### [演習の指示]
以下の項目をすべて、一字一句変えずに再掲しなさい。ただし、画像は解答に含めないこと。

# # # # # # #

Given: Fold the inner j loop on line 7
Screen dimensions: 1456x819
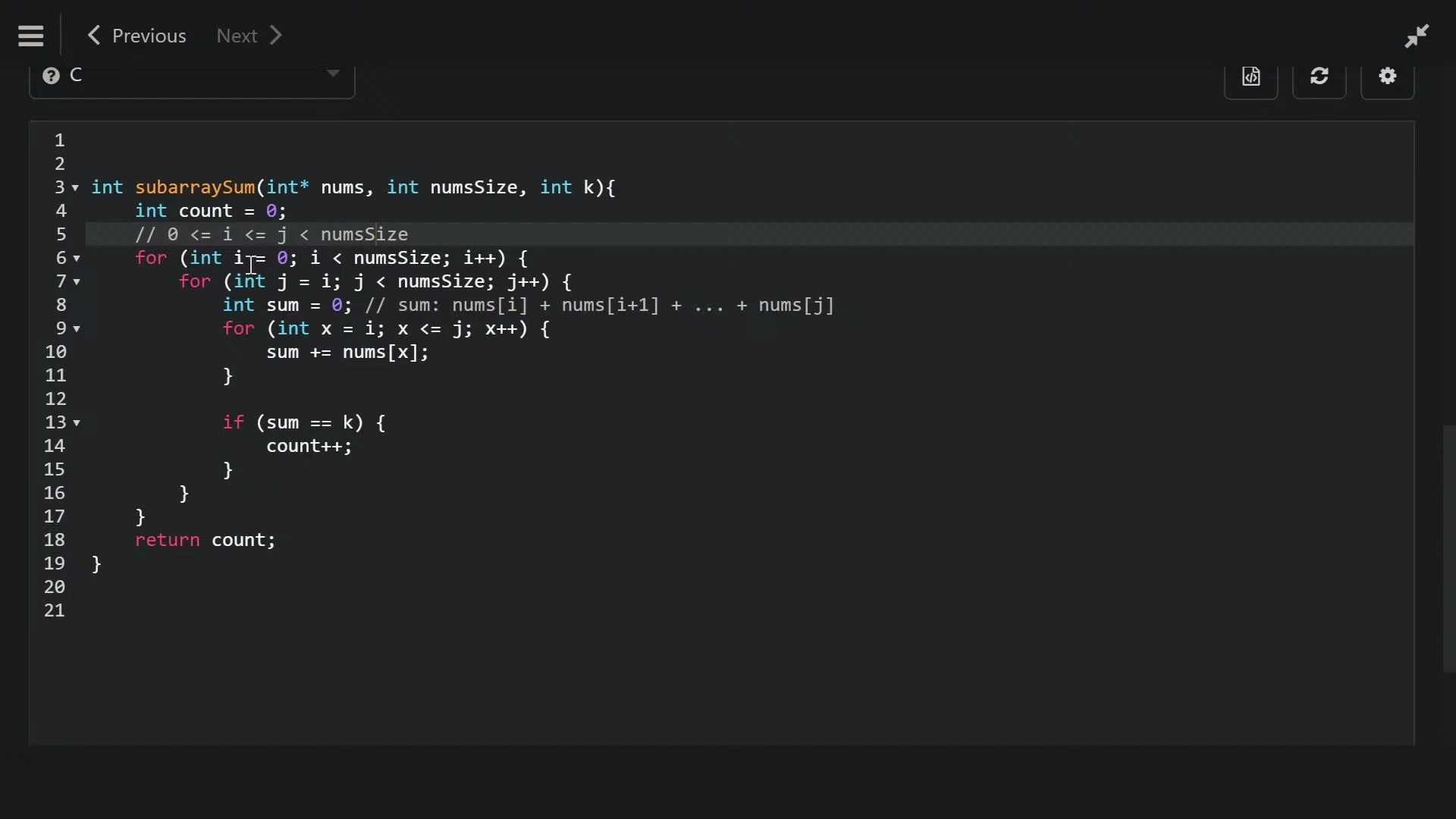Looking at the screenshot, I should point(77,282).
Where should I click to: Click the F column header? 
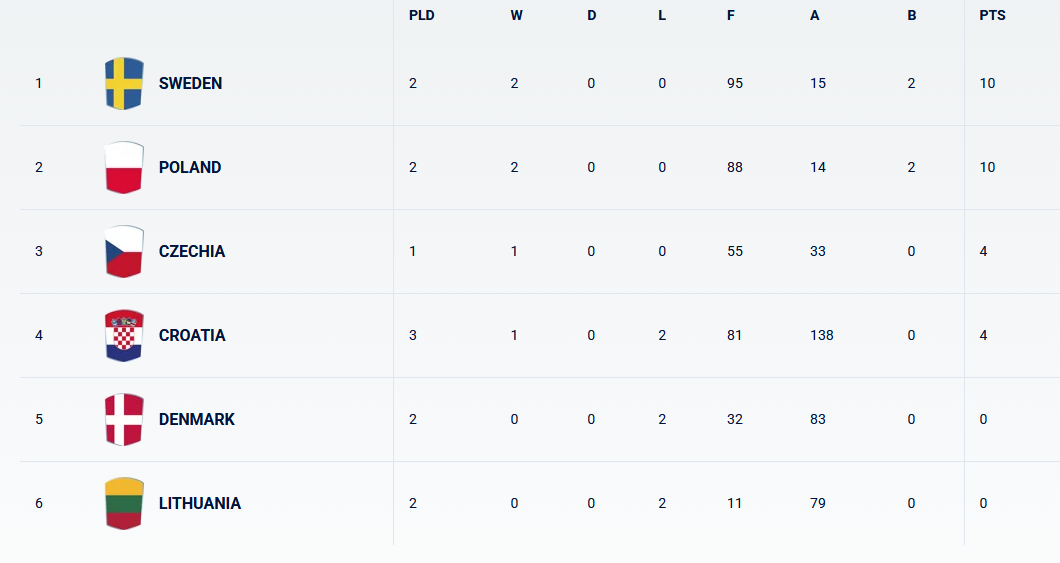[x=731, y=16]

# # # # # # #

### [課題の解答]
Given: Fold the inner j loop on line 7
Screen dimensions: 1456x819
Looking at the screenshot, I should point(77,282).
Where should I click to: Click the F column header? 
[x=731, y=16]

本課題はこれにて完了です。